Sunday, September 07, 2008

Automakers want Gov't Loans

An AP article by Ken Thomas filed today 9/7/08 is headlined thus:

Auto industry to press Congress for $50B in loans

So once again the corporate welfare which supposedly does not exist in the United States rears its ugly head. Car manufacturers are struggling now because Americans are no longer buying the stupid, impractical and selfish SUVs of yesterday. GM and Ford are both closing down factories and laying-0ff workers, and yet in 1998 on the strength of SUV sales, which any jackass would have known would not be a persistent trend, Ford made what was at that time the biggest profit in human history. (Did they invest this profit to insure future sustainable profits when the SUV bubble burst?
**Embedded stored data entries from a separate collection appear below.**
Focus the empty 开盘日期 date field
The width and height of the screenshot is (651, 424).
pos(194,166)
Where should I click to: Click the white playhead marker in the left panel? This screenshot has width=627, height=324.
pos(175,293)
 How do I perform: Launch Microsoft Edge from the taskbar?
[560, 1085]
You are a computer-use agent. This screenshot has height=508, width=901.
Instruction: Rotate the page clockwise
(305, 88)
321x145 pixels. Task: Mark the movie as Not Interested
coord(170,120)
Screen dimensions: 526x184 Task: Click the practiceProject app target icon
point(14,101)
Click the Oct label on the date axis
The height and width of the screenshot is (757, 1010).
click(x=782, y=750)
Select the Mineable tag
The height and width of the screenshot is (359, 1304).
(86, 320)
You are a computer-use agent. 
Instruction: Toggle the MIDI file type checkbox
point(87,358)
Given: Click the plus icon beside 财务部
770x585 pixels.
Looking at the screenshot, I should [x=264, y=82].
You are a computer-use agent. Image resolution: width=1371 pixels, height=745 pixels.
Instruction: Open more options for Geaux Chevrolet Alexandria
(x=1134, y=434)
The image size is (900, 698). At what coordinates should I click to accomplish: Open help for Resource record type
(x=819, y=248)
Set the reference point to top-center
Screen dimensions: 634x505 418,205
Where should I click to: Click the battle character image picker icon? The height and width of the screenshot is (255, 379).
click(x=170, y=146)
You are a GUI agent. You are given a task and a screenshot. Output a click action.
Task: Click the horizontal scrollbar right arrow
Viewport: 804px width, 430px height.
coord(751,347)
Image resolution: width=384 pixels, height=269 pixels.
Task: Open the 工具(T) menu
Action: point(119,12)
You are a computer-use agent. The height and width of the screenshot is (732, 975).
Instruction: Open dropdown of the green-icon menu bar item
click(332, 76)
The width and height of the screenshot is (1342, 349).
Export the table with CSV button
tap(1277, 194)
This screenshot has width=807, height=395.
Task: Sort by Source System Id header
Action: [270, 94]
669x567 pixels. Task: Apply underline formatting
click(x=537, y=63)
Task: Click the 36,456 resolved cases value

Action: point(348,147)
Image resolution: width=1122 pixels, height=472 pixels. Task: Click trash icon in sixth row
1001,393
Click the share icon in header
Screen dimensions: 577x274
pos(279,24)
No, of course not, they gave fat bonuses to their executives and built more SUV plants and lobbied for more tax cuts to deliver more profit) Of course at the moment it is Exxon that continues to hold and break that record and that likewise is not investing in future tech but instead lobbying to get a stranglehold on America's last untapped offshore reserves so they can hold us as energy hostages in the future when oil runs out.
So people like me knew in 2000 that this SUV trend would not last. Gas prices went up quickly after 9/11 and yet the auto industry did not begin re-tooling their factories or designing cheaper, more fuel-efficient cars. Instead they continued flooding our marketplace with stupid freaking SUVs as prices continued to rise for gasoline due to the fuel demands of those ridiculous behemoths. Of course, this is partially the fault of US citizens who kept buying them, but then again if there was nothing to buy then they would not buy them. So yeah, GM and Ford kept pushing out the SUVs without planning to make any changes to smaller vehicles even though the writing was on the walls for anyone with a brain and they were earning the profits to do so.
So why didn't they change? Well because they knew they could "maximize profit for their shareholders" as sociopathic corporations do, and when the bottom inevitably fell out as they knew it would, they would just fire thousands of hard-working Americans (not to mention Canadians, Mexicans and all those other places with US auto production facilities), to cut costs and then use the threat of increasing unemployment to convince the US government to give them money. This is exactly what is happening now. (Government policy either rewards stupid business planning or business leaders are more profoundly selfish, evil and manipulative than we dare think) If the automakers are turning to the US government for funding to make what citizens are now demanding, smaller and more fuel efficient vehicles, then that means either a) no bank would fund them because of their poor management and inability to anticipate trends- just like in the 1970s and/or b) they understand what most Americans do not which is that our US government always subsidizes and bails out major corporations for billions more than they ever bail out individual citizens in trouble. In the meantime the board of directors of these companies continue to receive 6 and 7 figure salaries on which they will pay a lesser percentage of taxes than the assembly workers in their plants.
This country is headed for financial collapse if trends continue this way, but the wealthy elites of this country don't care because their capital is mobile as they are as well. If they use up this country and suck it dry like the parasites they are then they can pull up stakes and move someplace else to begin the process again. I always thought those 1920s Communists who called business leaders (not small business owners who are basically just workers, but the corporate sociopaths and their "boards") blood-sucking parasites were just being dramatic and emotional, but as we observe today more and more, Communists were correct. These people are parasites. I am not saying Communism is even possible or correct, but to say the prescription is wrong is not to say that the diagnosis was wrong. The diagnosis in this case was truly accurate and as our big businesses go again with their hands open, begging government while bribing Congress we see again that our capitalist system is profoundly flawed and not even truly capitalist or "laissez faire." In a "laissez faire" system which might actually be better, the US government would just tell Ford and GM to kiss its ass and fail because being a good businessman is about reading trends and knowing that SUVs were unsustainable. However our government has always rewarded corruption and bad business practices at odds with the capitalist, "free market" principles which the same government always espouses.
So yeah funny enough in some ways I want more "free market." What we have in the United States is a charade. Whenever someone in the US says "free market" what they really mean is free to stomp workers' rights and disregard environmental concerns secure in the notion that when they completely screw up they will be able to screw their employees (while the government protects them from employee retaliation) and get a huge government bailout from the tax money paid by their now laid-off employees. It total bullsh&% and I can't take it anymore.